The head of the U.N.'s atomic watchdog, ignoring gunfire he said had come uncomfortably close, visited the Russian-occupied Zaporizhzhia nuclear plant in Ukraine on Thursday and said his experts would stay at the facility.

Rafael Grossi, who spent several hours at the plant, said he would continue to worry until the situation at Zaporizhzhia had stabilised. Both Russia and Ukraine say they fear a possible radiation disaster as a result of shelling that the two sides blame on each other.

Grossi said he had been able to tour the entire site, seeing key areas such as the emergency systems and control rooms. His team would now need to do a lot of work to finish its analysis of worrisome technical aspects.

"We are not going anywhere. The IAEA is now there, it is at the plant and it is not moving - it's going to stay there," a tired-looking Grossi said after what he called a long day.

"We're going to have a continued presence there at the plant with some of my experts," he told reporters once he had crossed back into Ukrainian-held territory.

Those experts, he said, would provide what he called an impartial neutral technically sound assessment of what was happening on the ground.

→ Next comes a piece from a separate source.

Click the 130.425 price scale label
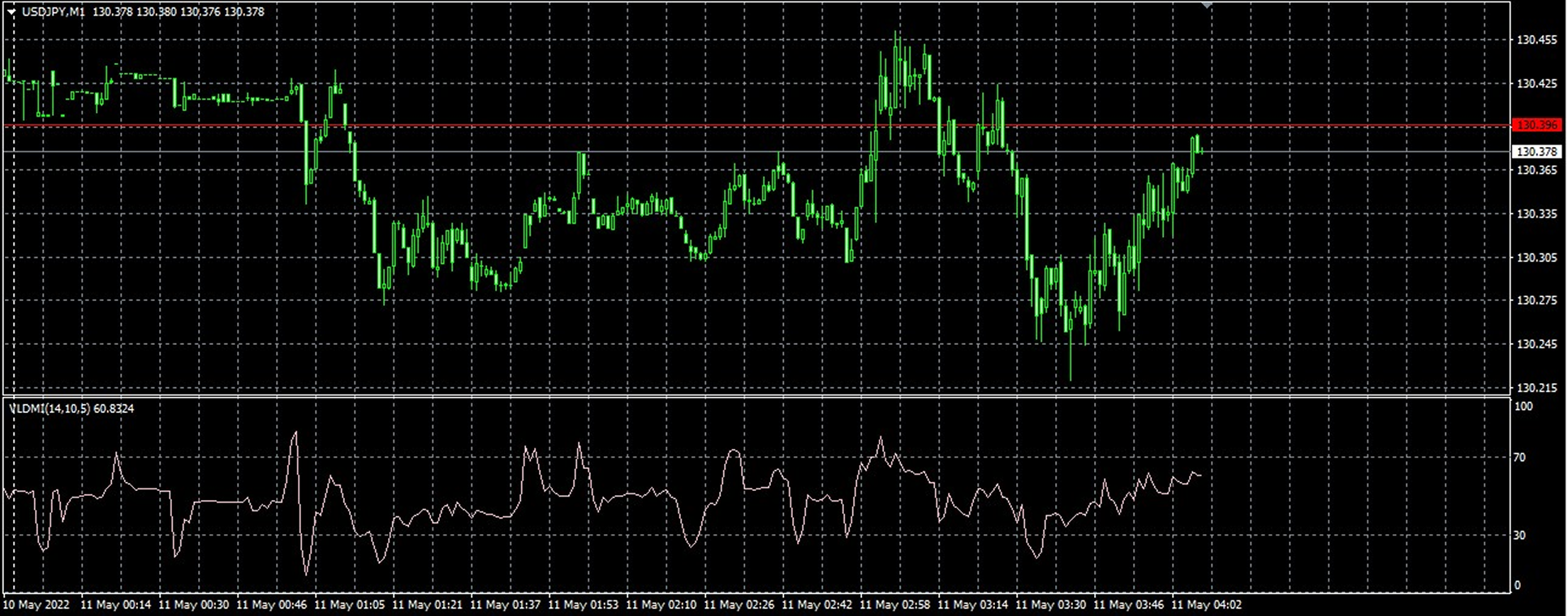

They would dig deeper into conditions and deliver a report.

"It is obvious that the plant and the physical integrity of the plant has been violated, several times ... this is something that cannot continue to happen," he said.

The IAEA team, which crossed the frontline into Russian-held territory, was delayed several hours by shelling near the site of the plant.

"This morning the situation was pretty difficult but ... having come this far, I was not going to stop," said Grossi.

"There were moments where fire was obvious, heavy machine gun, artillery mortars, at two or three times (it was) really very concerning I would say for all of us."